TASK INSTRUCTIONS:
Copy the records word for word, from the line with "You are a computer-use" to the line with "[x=76, y=29]". Leave out the pictures.

RECORDS FOR THIS EXERCISE:

· · · · · · ·

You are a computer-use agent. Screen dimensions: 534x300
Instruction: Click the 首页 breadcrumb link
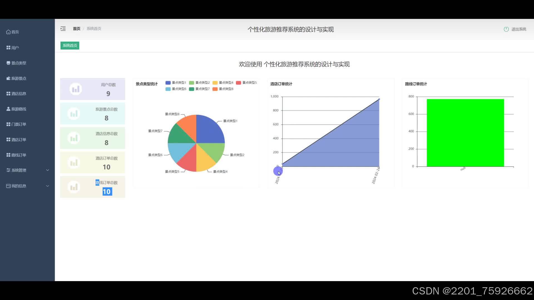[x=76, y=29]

· · · · · · ·

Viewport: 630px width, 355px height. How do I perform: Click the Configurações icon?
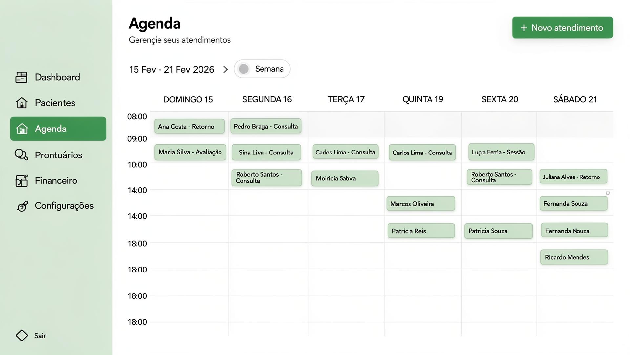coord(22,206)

· · · · · · ·

WRITTEN RESPONSE:
You are a computer-use agent. Screen dimensions: 534x300
Instruction: Click the 首页 breadcrumb link
[x=76, y=29]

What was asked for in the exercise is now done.